## Task directions
Go through the records and give the number of lines that include "Human", with nothing else.
START Data for this exercise
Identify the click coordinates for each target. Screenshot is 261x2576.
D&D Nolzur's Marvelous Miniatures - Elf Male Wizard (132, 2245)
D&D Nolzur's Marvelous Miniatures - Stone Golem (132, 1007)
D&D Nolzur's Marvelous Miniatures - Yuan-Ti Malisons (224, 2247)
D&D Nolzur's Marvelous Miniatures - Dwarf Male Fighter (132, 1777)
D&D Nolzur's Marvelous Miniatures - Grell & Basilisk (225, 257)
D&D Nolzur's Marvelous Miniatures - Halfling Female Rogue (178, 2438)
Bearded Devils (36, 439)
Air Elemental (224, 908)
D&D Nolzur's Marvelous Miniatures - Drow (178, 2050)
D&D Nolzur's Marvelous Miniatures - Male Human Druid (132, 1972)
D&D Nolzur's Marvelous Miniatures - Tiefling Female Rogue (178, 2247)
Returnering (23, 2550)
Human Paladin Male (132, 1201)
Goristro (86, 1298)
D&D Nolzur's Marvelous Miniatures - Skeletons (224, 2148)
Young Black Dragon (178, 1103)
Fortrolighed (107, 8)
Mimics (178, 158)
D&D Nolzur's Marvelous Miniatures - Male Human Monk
END Data for this exercise
## Finished exercise
3